§ YOUR GOAL: Repeat the data below with no changes.

= Beginning of Section =

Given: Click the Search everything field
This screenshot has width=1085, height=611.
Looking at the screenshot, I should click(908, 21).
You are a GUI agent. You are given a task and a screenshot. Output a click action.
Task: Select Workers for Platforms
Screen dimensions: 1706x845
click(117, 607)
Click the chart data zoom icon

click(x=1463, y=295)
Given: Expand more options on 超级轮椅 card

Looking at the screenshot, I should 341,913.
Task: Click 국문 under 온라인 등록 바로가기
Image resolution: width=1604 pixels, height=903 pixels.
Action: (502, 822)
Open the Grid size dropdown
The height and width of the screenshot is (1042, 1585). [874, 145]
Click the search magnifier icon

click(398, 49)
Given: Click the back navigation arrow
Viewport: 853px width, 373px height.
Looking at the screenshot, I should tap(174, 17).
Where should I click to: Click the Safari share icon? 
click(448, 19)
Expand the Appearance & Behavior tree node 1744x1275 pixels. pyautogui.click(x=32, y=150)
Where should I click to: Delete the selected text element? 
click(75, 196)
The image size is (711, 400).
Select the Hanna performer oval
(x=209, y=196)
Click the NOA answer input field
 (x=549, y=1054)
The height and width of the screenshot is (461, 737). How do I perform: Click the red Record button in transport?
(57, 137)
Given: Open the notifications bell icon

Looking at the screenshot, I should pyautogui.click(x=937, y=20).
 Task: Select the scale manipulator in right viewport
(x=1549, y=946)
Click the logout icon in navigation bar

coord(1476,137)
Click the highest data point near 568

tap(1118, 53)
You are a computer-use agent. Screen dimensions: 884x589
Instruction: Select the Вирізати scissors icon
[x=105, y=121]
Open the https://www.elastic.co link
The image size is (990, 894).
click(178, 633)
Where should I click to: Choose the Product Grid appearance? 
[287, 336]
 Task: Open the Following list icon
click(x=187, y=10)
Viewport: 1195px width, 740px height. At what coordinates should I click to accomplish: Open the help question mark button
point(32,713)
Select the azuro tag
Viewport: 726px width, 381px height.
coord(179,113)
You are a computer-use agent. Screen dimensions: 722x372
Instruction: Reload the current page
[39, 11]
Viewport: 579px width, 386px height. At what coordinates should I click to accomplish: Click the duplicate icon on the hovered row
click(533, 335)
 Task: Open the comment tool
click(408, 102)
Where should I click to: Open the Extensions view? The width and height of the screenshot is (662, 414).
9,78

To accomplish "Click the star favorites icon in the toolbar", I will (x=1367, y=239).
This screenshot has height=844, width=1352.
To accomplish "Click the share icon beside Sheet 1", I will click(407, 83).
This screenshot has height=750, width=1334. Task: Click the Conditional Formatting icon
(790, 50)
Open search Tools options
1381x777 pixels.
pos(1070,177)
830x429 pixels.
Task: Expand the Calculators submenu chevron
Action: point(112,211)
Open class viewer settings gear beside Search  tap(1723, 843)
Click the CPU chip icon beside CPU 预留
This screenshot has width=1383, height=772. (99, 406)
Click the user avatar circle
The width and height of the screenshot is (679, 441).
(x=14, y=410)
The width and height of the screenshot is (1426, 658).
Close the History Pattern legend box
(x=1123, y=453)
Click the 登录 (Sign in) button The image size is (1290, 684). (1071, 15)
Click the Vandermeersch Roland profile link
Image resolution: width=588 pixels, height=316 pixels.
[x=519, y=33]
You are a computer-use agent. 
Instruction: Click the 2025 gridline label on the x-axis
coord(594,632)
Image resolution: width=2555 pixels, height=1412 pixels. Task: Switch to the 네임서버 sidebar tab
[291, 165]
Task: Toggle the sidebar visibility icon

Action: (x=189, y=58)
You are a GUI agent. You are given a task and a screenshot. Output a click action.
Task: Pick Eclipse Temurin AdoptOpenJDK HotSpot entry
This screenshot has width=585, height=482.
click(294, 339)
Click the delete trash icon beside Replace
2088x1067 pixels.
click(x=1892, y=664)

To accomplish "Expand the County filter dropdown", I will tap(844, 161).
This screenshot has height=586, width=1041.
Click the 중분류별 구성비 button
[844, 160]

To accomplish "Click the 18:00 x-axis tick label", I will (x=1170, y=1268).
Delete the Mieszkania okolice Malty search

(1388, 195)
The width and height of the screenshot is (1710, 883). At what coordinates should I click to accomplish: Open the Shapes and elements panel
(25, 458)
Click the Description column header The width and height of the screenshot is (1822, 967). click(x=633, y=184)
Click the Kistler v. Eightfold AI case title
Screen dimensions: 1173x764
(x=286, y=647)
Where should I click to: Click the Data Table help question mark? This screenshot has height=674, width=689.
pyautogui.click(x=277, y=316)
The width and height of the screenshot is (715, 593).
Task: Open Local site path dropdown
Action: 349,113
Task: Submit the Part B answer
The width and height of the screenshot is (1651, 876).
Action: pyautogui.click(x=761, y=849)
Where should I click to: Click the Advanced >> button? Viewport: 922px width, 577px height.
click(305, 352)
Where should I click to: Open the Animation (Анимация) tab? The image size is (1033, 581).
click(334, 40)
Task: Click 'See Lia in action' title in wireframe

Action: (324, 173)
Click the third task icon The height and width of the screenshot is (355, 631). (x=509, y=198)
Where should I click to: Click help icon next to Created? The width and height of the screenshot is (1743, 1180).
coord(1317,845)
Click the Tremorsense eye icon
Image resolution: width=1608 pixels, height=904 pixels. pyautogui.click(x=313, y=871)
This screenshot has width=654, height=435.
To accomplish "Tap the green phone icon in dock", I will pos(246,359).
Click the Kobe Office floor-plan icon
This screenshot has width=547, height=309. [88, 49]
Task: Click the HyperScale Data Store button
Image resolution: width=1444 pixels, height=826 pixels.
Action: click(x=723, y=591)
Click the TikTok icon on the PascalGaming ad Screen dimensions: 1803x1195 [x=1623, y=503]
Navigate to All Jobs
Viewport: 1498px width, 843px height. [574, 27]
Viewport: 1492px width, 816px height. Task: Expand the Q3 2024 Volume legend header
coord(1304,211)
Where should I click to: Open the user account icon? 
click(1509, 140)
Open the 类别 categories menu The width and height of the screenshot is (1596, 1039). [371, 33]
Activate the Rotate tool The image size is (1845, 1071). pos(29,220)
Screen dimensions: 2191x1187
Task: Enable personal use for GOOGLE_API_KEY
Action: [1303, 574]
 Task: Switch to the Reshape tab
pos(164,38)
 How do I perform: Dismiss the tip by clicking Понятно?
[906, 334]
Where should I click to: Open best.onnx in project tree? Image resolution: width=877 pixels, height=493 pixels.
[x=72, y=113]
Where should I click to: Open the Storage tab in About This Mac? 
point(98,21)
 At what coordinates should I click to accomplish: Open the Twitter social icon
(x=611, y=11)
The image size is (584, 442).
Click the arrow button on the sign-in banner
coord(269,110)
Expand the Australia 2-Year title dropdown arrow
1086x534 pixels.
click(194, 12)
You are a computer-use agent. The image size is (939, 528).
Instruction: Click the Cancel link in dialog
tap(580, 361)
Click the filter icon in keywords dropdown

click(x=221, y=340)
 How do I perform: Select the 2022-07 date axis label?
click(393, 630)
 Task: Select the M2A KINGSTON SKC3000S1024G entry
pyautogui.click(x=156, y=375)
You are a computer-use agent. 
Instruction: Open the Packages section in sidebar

= End of Section =

§ OUTPUT FOR THIS TASK:
Given: Click the Search everything field
This screenshot has width=1085, height=611.
Looking at the screenshot, I should click(908, 21).
You are a GUI agent. You are given a task and a screenshot. Output a click action.
Task: Select Workers for Platforms
Screen dimensions: 1706x845
click(117, 607)
Click the chart data zoom icon

click(x=1463, y=295)
Given: Expand more options on 超级轮椅 card

Looking at the screenshot, I should 341,913.
Task: Click 국문 under 온라인 등록 바로가기
Image resolution: width=1604 pixels, height=903 pixels.
Action: (502, 822)
Open the Grid size dropdown
The height and width of the screenshot is (1042, 1585). [874, 145]
Click the search magnifier icon

click(398, 49)
Given: Click the back navigation arrow
Viewport: 853px width, 373px height.
Looking at the screenshot, I should tap(174, 17).
Where should I click to: Click the Safari share icon? 
click(448, 19)
Expand the Appearance & Behavior tree node 1744x1275 pixels. pyautogui.click(x=32, y=150)
Where should I click to: Delete the selected text element? 
click(75, 196)
The image size is (711, 400).
Select the Hanna performer oval
(x=209, y=196)
Click the NOA answer input field
 (x=549, y=1054)
The height and width of the screenshot is (461, 737). How do I perform: Click the red Record button in transport?
(57, 137)
Given: Open the notifications bell icon

Looking at the screenshot, I should pyautogui.click(x=937, y=20).
 Task: Select the scale manipulator in right viewport
(x=1549, y=946)
Click the logout icon in navigation bar

coord(1476,137)
Click the highest data point near 568

tap(1118, 53)
You are a computer-use agent. Screen dimensions: 884x589
Instruction: Select the Вирізати scissors icon
[x=105, y=121]
Open the https://www.elastic.co link
The image size is (990, 894).
click(178, 633)
Where should I click to: Choose the Product Grid appearance? 
[287, 336]
 Task: Open the Following list icon
click(x=187, y=10)
Viewport: 1195px width, 740px height. At what coordinates should I click to accomplish: Open the help question mark button
point(32,713)
Select the azuro tag
Viewport: 726px width, 381px height.
coord(179,113)
You are a computer-use agent. Screen dimensions: 722x372
Instruction: Reload the current page
[39, 11]
Viewport: 579px width, 386px height. At what coordinates should I click to accomplish: Click the duplicate icon on the hovered row
click(533, 335)
 Task: Open the comment tool
click(408, 102)
Where should I click to: Open the Extensions view? The width and height of the screenshot is (662, 414).
9,78

To accomplish "Click the star favorites icon in the toolbar", I will (x=1367, y=239).
This screenshot has height=844, width=1352.
To accomplish "Click the share icon beside Sheet 1", I will click(407, 83).
This screenshot has height=750, width=1334. Task: Click the Conditional Formatting icon
(790, 50)
Open search Tools options
1381x777 pixels.
pos(1070,177)
830x429 pixels.
Task: Expand the Calculators submenu chevron
Action: point(112,211)
Open class viewer settings gear beside Search  tap(1723, 843)
Click the CPU chip icon beside CPU 预留
This screenshot has width=1383, height=772. (99, 406)
Click the user avatar circle
The width and height of the screenshot is (679, 441).
(x=14, y=410)
The width and height of the screenshot is (1426, 658).
Close the History Pattern legend box
(x=1123, y=453)
Click the 登录 (Sign in) button The image size is (1290, 684). (1071, 15)
Click the Vandermeersch Roland profile link
Image resolution: width=588 pixels, height=316 pixels.
[x=519, y=33]
You are a computer-use agent. 
Instruction: Click the 2025 gridline label on the x-axis
coord(594,632)
Image resolution: width=2555 pixels, height=1412 pixels. Task: Switch to the 네임서버 sidebar tab
[291, 165]
Task: Toggle the sidebar visibility icon

Action: (x=189, y=58)
You are a GUI agent. You are given a task and a screenshot. Output a click action.
Task: Pick Eclipse Temurin AdoptOpenJDK HotSpot entry
This screenshot has width=585, height=482.
click(294, 339)
Click the delete trash icon beside Replace
2088x1067 pixels.
click(x=1892, y=664)

To accomplish "Expand the County filter dropdown", I will tap(844, 161).
This screenshot has height=586, width=1041.
Click the 중분류별 구성비 button
[844, 160]

To accomplish "Click the 18:00 x-axis tick label", I will (x=1170, y=1268).
Delete the Mieszkania okolice Malty search

(1388, 195)
The width and height of the screenshot is (1710, 883). At what coordinates should I click to accomplish: Open the Shapes and elements panel
(25, 458)
Click the Description column header The width and height of the screenshot is (1822, 967). click(x=633, y=184)
Click the Kistler v. Eightfold AI case title
Screen dimensions: 1173x764
(x=286, y=647)
Where should I click to: Click the Data Table help question mark? This screenshot has height=674, width=689.
pyautogui.click(x=277, y=316)
The width and height of the screenshot is (715, 593).
Task: Open Local site path dropdown
Action: 349,113
Task: Submit the Part B answer
The width and height of the screenshot is (1651, 876).
Action: pyautogui.click(x=761, y=849)
Where should I click to: Click the Advanced >> button? Viewport: 922px width, 577px height.
click(305, 352)
Where should I click to: Open the Animation (Анимация) tab? The image size is (1033, 581).
click(334, 40)
Task: Click 'See Lia in action' title in wireframe

Action: (324, 173)
Click the third task icon The height and width of the screenshot is (355, 631). (x=509, y=198)
Where should I click to: Click help icon next to Created? The width and height of the screenshot is (1743, 1180).
coord(1317,845)
Click the Tremorsense eye icon
Image resolution: width=1608 pixels, height=904 pixels. pyautogui.click(x=313, y=871)
This screenshot has width=654, height=435.
To accomplish "Tap the green phone icon in dock", I will pos(246,359).
Click the Kobe Office floor-plan icon
This screenshot has width=547, height=309. [88, 49]
Task: Click the HyperScale Data Store button
Image resolution: width=1444 pixels, height=826 pixels.
Action: click(x=723, y=591)
Click the TikTok icon on the PascalGaming ad Screen dimensions: 1803x1195 [x=1623, y=503]
Navigate to All Jobs
Viewport: 1498px width, 843px height. [574, 27]
Viewport: 1492px width, 816px height. Task: Expand the Q3 2024 Volume legend header
coord(1304,211)
Where should I click to: Open the user account icon? 
click(1509, 140)
Open the 类别 categories menu The width and height of the screenshot is (1596, 1039). [371, 33]
Activate the Rotate tool The image size is (1845, 1071). pos(29,220)
Screen dimensions: 2191x1187
Task: Enable personal use for GOOGLE_API_KEY
Action: [1303, 574]
 Task: Switch to the Reshape tab
pos(164,38)
 How do I perform: Dismiss the tip by clicking Понятно?
[906, 334]
Where should I click to: Open best.onnx in project tree? Image resolution: width=877 pixels, height=493 pixels.
[x=72, y=113]
Where should I click to: Open the Storage tab in About This Mac? 
point(98,21)
 At what coordinates should I click to accomplish: Open the Twitter social icon
(x=611, y=11)
The image size is (584, 442).
Click the arrow button on the sign-in banner
coord(269,110)
Expand the Australia 2-Year title dropdown arrow
1086x534 pixels.
click(194, 12)
You are a computer-use agent. The image size is (939, 528).
Instruction: Click the Cancel link in dialog
tap(580, 361)
Click the filter icon in keywords dropdown

click(x=221, y=340)
 How do I perform: Select the 2022-07 date axis label?
click(393, 630)
 Task: Select the M2A KINGSTON SKC3000S1024G entry
pyautogui.click(x=156, y=375)
You are a computer-use agent. 
Instruction: Open the Packages section in sidebar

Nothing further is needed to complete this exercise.